CAS aprova mudança no horário de trabalho para guardar dia de fé — Foto: Reprdução/Wikipedia
O relator do projeto, senador Paulo Paim (PT-RS) afirmou que o Estado deve assegurar a convivência plural entre diferentes crenças.
“O papel da autoridade estatal não é remover a tensão por meio da exclusão ou limitação do pluralismo, mas assegurar que os grupos religiosos se tolerem mutuamente”, declarou o parlamentar.
A presidente da CAS, senadora Dra. Eudócia (PL-AL), que é adventista, celebrou a aprovação com um depoimento pessoal:
“Eu sei como é difícil ser adventista do sétimo dia e ter que trabalhar. Esse é um problema crônico em todo o nosso país, e me alegro com esse projeto de lei.”

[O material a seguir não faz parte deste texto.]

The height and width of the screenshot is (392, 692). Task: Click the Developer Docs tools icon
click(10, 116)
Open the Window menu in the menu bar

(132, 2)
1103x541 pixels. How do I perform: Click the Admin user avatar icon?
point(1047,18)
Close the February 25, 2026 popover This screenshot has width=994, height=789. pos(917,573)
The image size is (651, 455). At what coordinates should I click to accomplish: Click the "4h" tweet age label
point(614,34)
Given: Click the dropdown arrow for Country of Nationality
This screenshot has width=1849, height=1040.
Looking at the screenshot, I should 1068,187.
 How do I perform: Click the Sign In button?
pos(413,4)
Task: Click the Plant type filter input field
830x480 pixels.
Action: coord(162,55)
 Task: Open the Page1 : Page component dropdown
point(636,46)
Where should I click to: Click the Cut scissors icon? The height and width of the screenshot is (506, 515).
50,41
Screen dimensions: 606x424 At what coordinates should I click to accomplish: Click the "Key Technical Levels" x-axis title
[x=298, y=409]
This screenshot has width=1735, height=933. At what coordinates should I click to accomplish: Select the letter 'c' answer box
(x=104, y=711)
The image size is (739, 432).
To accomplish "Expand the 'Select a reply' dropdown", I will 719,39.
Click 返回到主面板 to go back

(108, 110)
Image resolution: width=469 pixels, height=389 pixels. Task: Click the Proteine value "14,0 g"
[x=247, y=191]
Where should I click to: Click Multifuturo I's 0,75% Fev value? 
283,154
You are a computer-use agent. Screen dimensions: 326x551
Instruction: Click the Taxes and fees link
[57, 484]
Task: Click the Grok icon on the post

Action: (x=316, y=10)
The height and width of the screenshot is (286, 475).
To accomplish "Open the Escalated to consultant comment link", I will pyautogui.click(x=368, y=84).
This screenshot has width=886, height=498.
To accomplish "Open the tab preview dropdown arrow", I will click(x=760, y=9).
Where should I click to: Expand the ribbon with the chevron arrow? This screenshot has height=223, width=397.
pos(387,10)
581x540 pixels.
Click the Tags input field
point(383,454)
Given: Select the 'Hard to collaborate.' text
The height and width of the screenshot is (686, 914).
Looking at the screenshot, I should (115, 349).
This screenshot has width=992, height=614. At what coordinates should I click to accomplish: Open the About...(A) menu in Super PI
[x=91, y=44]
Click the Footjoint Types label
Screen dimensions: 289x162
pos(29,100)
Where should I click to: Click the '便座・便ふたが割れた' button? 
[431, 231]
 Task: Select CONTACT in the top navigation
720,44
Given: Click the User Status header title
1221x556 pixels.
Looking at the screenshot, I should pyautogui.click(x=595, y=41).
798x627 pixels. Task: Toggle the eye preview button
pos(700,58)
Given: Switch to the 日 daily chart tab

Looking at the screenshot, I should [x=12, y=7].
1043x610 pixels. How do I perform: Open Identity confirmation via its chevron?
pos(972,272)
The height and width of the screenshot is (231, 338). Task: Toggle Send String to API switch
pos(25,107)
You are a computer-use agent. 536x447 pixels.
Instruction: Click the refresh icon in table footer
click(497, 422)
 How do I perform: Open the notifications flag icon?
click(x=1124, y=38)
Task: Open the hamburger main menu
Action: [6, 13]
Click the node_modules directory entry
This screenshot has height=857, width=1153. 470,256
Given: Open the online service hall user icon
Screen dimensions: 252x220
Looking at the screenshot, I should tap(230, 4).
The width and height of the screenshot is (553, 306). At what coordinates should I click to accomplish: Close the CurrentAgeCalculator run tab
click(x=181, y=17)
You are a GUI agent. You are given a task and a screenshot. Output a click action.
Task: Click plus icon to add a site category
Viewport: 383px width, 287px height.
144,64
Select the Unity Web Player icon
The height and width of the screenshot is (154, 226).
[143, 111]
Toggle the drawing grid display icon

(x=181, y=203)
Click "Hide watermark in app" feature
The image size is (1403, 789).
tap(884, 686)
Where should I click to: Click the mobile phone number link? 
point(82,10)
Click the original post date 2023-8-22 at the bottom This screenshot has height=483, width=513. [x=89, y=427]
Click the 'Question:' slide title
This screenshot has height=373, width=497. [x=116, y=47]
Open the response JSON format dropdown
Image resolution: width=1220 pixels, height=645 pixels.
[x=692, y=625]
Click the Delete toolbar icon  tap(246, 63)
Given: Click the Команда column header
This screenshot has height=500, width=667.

Um detalhe que pegou alguns de surpresa: o direito se aplicará exclusivamente a religiões instituídas há mais de cinco anos. A ideia é evitar que se criem "credenciais religiosas" de última hora para burlar a lei.
Com a aprovação na CAS, o texto segue para votação no Plenário do Senado. Se aprovado, ainda poderá avançar nas etapas legislativas até eventual sanção presidencial.